Touchées par l’inflation et le changement climatiques, les AOP laitières n’en restent pas moins combatives. Au Salon du Fromage, le Cnaol brosse le tableau des difficultés de la filière mais se projette, cherchant à renforcer l'attractivité des AOP, qui se veulent plus durables.
« Les volumes vendus de produits laitiers sous AOP ont reculé en 2022, entre le choc de l’inflation et les perturbations liées au changement climatique, mais il ne faut pas occulter la belle progression sur 10 ans », relativise Romain Le Texier, directeur d’études économiques du CNIEL.

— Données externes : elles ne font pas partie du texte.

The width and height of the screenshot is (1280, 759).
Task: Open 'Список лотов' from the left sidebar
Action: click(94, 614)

Tonnages commercialisés en 2022 | Variation sur 1 ans | Variation sur 10 ans | |
Fromages | 206 838 t | -2% | 9% |
Beurres | 38 836 t | -2% | 19% |
Crèmes | 8 102 t | -4% | 67% |
Les marges de la distribution plus fortes sur les produits AOP
Le prix moyen d’achat des fromages AOP a progressé de 15 % en deux ans, « c’est moins que les fromages non-AOP, dont les prix ont progressé de 21 %, mais en valeur absolue, le prix des portions de 500 g de certains fromages atteint des niveaux qui pèsent sur les actes d’achat » constate le directeur d’étude. En effet, le prix moyen des fromages AOP s’affichait à 17,7 €/kg en 2022 contre 11,1 €/kg pour les fromages non-AOP. « Nous sommes pénalisés par les marges des distributeurs, qu’ils calculent en pourcentage et sont donc plus élevées en valeur absolue sur les AOP », regrette Sébastien Breton, délégué général du Cnaol, organisme qui regroupe les 51 AOP laitières françaises. A noter que contrairement au bio, les fromages AOP n’ont pas connu de chute des assortiments « il n’y a pas de suroffre au rayon fromage », explique Sébastien Breton.
« Nous sommes pénalisés par les marges des distributeurs »

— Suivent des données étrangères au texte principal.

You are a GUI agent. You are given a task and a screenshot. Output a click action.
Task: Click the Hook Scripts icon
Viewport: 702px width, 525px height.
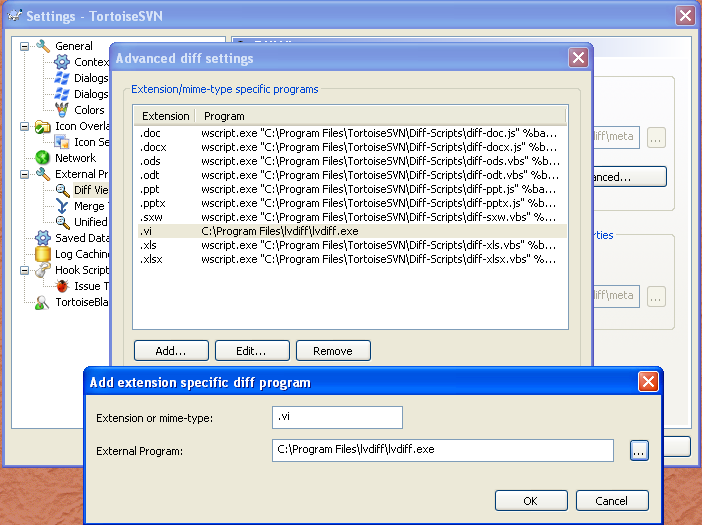pyautogui.click(x=43, y=270)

Tous les foyers consomment des produits laitiers AOP
95 % des foyers français ont acheté de l’AOP en 2023, selon une étude Kantar relayée par le Cniel. Les hypers et supermarchés restent les lieux privilégiés d’achat, mais les AOP sont représentées dans une grande diversité de circuits, allant du discount à la fromagerie. Les plus gros acheteurs d’AOP sont les ménages de plus de 65 ans, aisés, les foyers de 1 à 2 personnes, surtout en centre-Est et région parisienne. A noter une forte proportion de « consom’acteurs ». « Même si le pouvoir d’achat est la clé, on remarque que même les foyers modestes sont près de 90 % à avoir acheté des AOP en 2023, mais moins souvent et sur des volumes moins importants que les ménages plus aisés », explique Romain Le Texier.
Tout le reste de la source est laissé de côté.